(Pixel coordinate grounding data)
—————

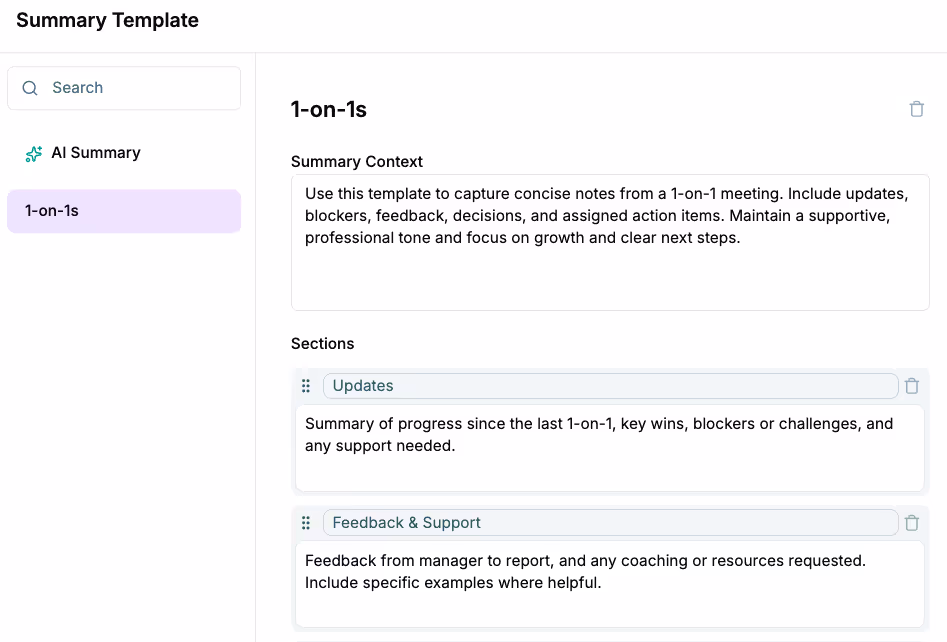
Task: Click the Feedback & Support section drag handle
Action: [x=306, y=522]
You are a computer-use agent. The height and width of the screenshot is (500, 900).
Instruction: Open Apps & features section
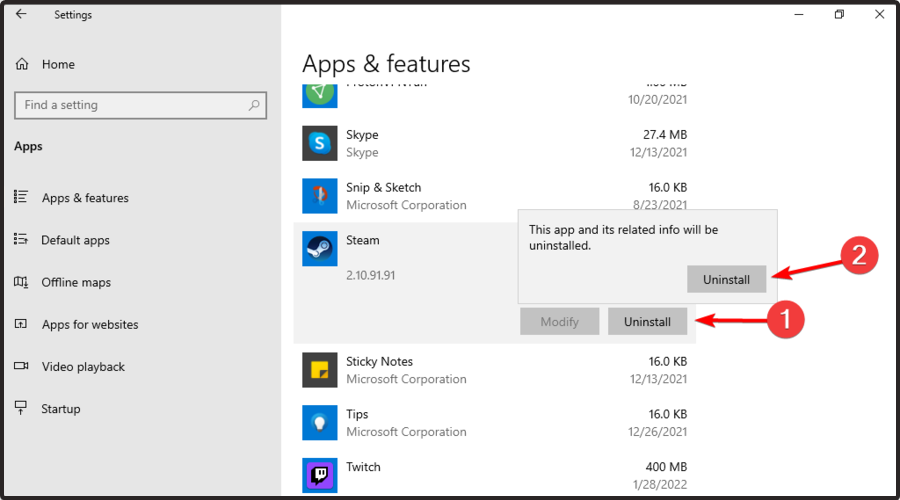click(85, 198)
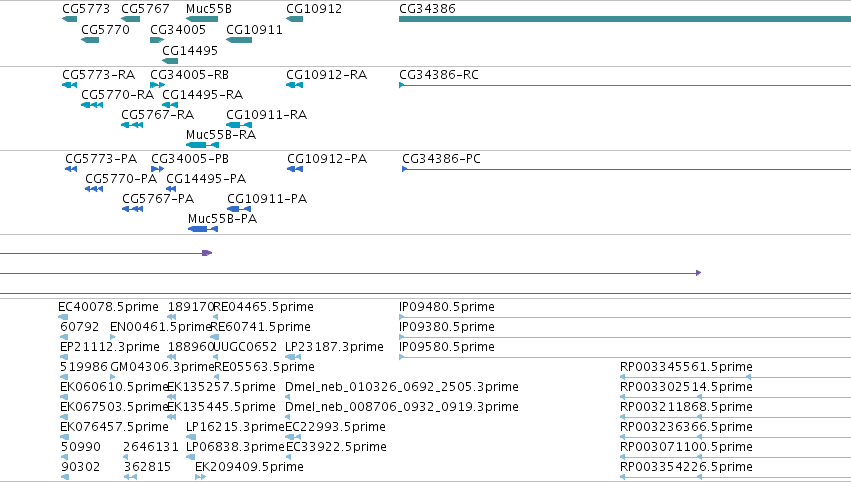The image size is (851, 482).
Task: Click the CG14495 gene arrow glyph
Action: point(170,61)
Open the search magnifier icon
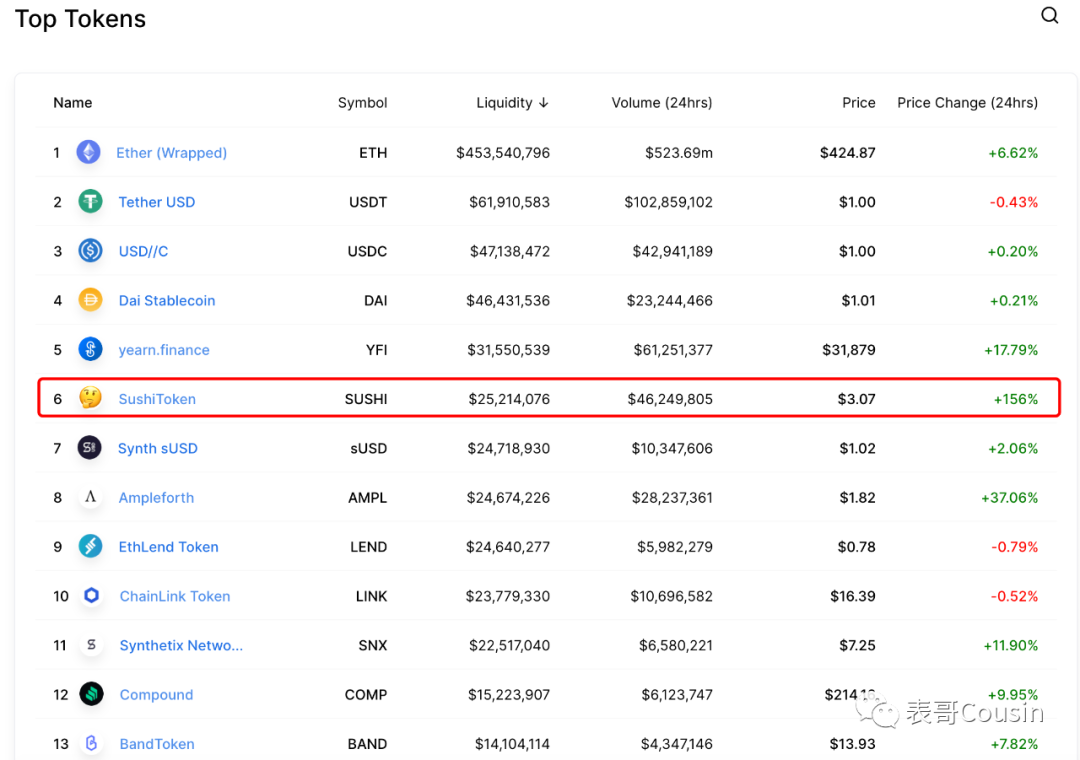Image resolution: width=1080 pixels, height=760 pixels. coord(1049,15)
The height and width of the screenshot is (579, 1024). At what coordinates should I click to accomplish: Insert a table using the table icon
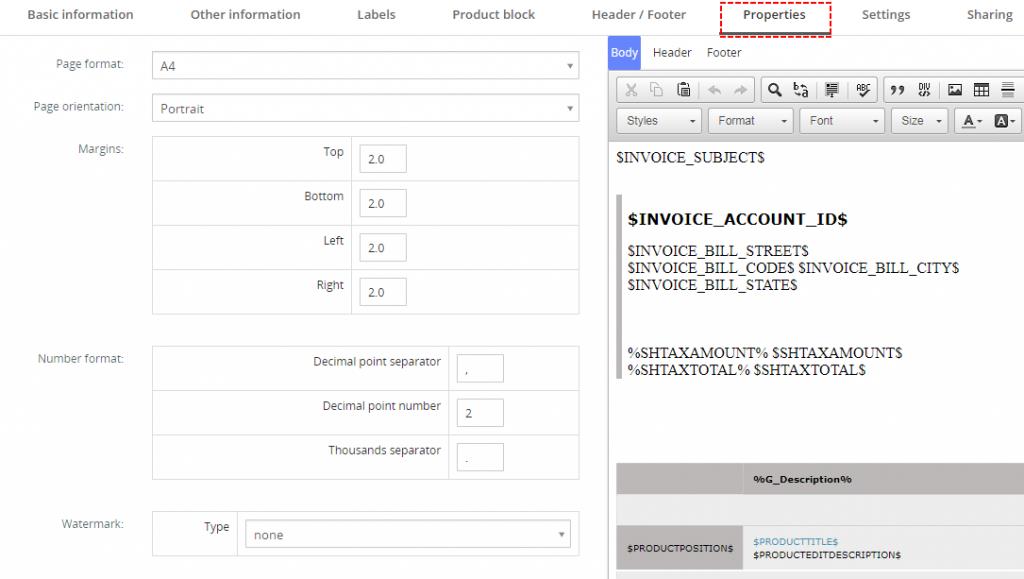click(981, 90)
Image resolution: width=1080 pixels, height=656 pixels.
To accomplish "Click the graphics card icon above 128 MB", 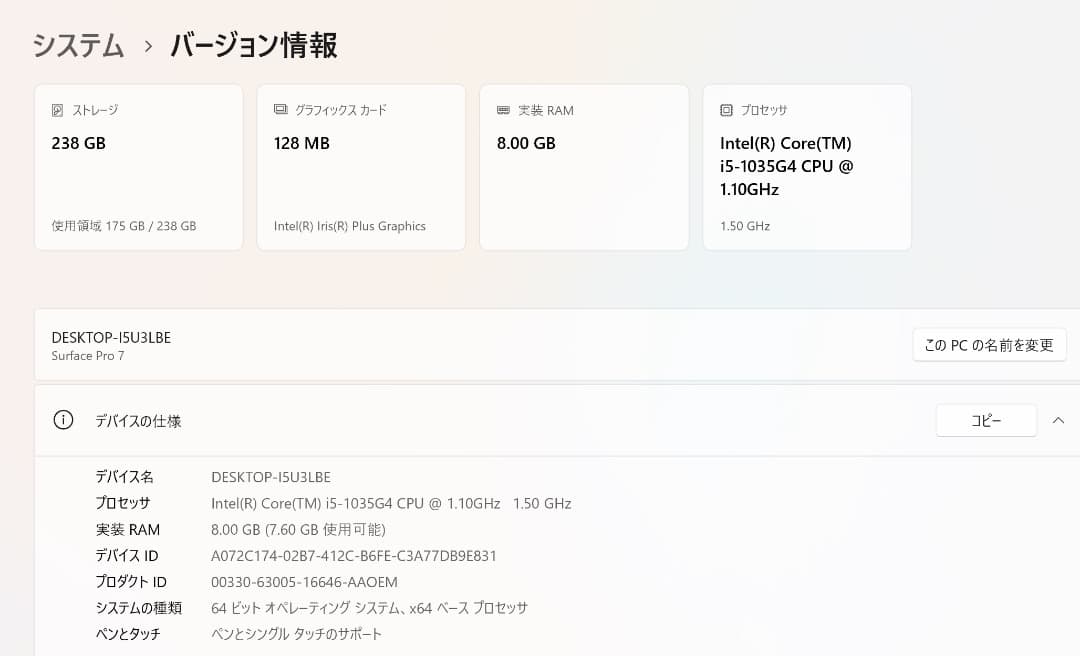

—————

EXERCISE AIM:
The copy you give must run from the line containing "Image resolution: width=1080 pixels, height=656" through the last line of the records, exactly, with the pictures left out.

ANSWER TO THIS TASK:
Image resolution: width=1080 pixels, height=656 pixels.
To accomplish "Click the graphics card icon above 128 MB", 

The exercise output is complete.